People buy art, they have no idea why, you know, just because they heard so and so else wasbuying it. So it's really important to understand that the market is a disappointment. But then it's also fascinating, right? That, you know, we look at the opioid crisis and the Sackler family donated wings to every museum. So there is a money laundering aspect, that's the legal money laundering, you know, after illegal drugs and arms. The black market of art is the third largest black market on planet earth, because it's easier to transport a small, valuable artifact than it is, you know, a thousand gold bars across borders. But that reconciliation, like, okay, the art world isn't what I thought it was. There's a market involved. Some of it is a black market, you know, philanthropy itself is highly problematic because corporations use it to launder their reputations, et cetera, et cetera.
But that's actually where the fun begins, I think, when you realize that all of these transactions are also codes and encoded. And to segue nicely to the book, the love project became this, you know, way of talking about art as a transaction and really looking at, well, what happens when instead of a vertical philanthropy, we have a horizontal philanthropy. When an artist supports another artist, is that the same or different than when someone who might be living in the penthouse gives to someone living and working in the basement? So, you know, how do these questions work? I don't know if I've answered the question, but I certainly hope that the problematics of money that people can talk about it and somehow not feel uncomfortable or that it compromises this original downloading of the spirit images from their heads as they join the world.

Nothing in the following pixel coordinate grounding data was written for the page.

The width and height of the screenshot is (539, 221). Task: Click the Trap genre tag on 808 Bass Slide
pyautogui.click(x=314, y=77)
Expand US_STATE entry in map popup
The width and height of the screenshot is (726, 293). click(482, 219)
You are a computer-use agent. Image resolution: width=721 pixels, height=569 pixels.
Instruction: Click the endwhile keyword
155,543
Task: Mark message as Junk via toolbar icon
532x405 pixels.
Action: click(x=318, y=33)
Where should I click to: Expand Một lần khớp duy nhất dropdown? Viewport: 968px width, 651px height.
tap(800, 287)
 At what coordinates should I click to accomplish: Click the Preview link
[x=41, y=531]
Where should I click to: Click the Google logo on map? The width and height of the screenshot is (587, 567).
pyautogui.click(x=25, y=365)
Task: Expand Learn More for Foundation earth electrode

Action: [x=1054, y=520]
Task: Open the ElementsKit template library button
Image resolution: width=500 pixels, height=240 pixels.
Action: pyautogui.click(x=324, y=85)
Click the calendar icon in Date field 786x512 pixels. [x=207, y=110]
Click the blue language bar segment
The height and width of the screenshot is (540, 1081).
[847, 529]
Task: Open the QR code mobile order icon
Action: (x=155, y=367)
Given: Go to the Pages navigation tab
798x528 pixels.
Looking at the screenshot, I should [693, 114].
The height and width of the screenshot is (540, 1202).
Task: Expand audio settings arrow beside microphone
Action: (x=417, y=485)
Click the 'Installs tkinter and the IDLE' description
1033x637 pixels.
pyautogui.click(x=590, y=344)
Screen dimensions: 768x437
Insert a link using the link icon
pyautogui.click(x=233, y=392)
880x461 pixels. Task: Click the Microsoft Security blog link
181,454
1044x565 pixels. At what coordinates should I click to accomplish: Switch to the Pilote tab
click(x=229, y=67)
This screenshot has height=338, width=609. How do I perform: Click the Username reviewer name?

A lot of people become cynical once they encounter the market and create all sorts of defenses. For me, it just is, it doesn't touch the integrity of the spiritual journey of art, which is why I'm able to work every day and look at the market and go, okay, today it's hot, today it's cool, but it doesn't touch how I think about being an artist.I mean, some days it's a bummer, you know, like you can't help but get excited when a painting sells, you know, that's the same thing is a painting not selling. I mean, they're just sort of this, to me, the positive and negative of the same value, but the joy is still in making the work and not being disappointed by market exchange. What I do like about the crypto market or part of it is crashing, is that the decentralized finances, people really begin to unpack and understand that centralized finance crypto is failing, it's decentralized finances is working, is that it's an opportunity for people who have been unbanked: refugees or people in smaller communities globally, to have access to a way of making money and exchanging money that can be equal to their talents and keep them within the communities in which they function already. So there are new opportunities and experiments that are happening. I think the metaverse moment that we're in is one foot in reality and we're all functioning in the Metaverse community, deposit a bank check, you know, on our phones. So we're already there and many of us don't know it, but yeah, to me, it's a very exciting moment if each one of us can admit that we don't know what's going on. You know what I mean? Like that if we're open to it.
ELISE:
I have no clue most of the time.
ALEXANDRA:
Yes.
ELISE:
But you're one of my wise guys. This was amazing, thank you buddy.
ALEXANDRA:
Thank you, buddy. I love you.
ELISE:
I love you too.
ALEXANDRA:
So lucky to have you. Let's go on a walk soon.
ELISE:
I know. Tell me when.
ELISE :
I’m so happy you all got to experience Alexandra. She is truly one of my wisest friends, both incredibly grounded and earthy and connected, and then she can really open her mind and go too far-out, mystical places. She is also very tall and I like having tall friends, she is taller than I am. She is also fascinating to me as a public figure, and not necessarily a begrudging public figure, it’s just not her thing, its not what she set out to do. But, she is partnered up with our collective heart throb. In fact, when I was introduced to her I was like, I don’t think I can be friends with you because I watched Speed a lot as a child and this is too meta for me. But she is full of grace and empathy, and joy, I think that also came through. I’ve never seen her in a bad mood, which is something I’d like to cultivate more in my life. There’s a lot about her to respect and model ourselves after, even though we were talking about how it’s a projection field of distortion, but she is one of those rare birds who is herself truly and fully, without deviation and I wish we had more of those people in our midst. Alright, I’ll see you next week.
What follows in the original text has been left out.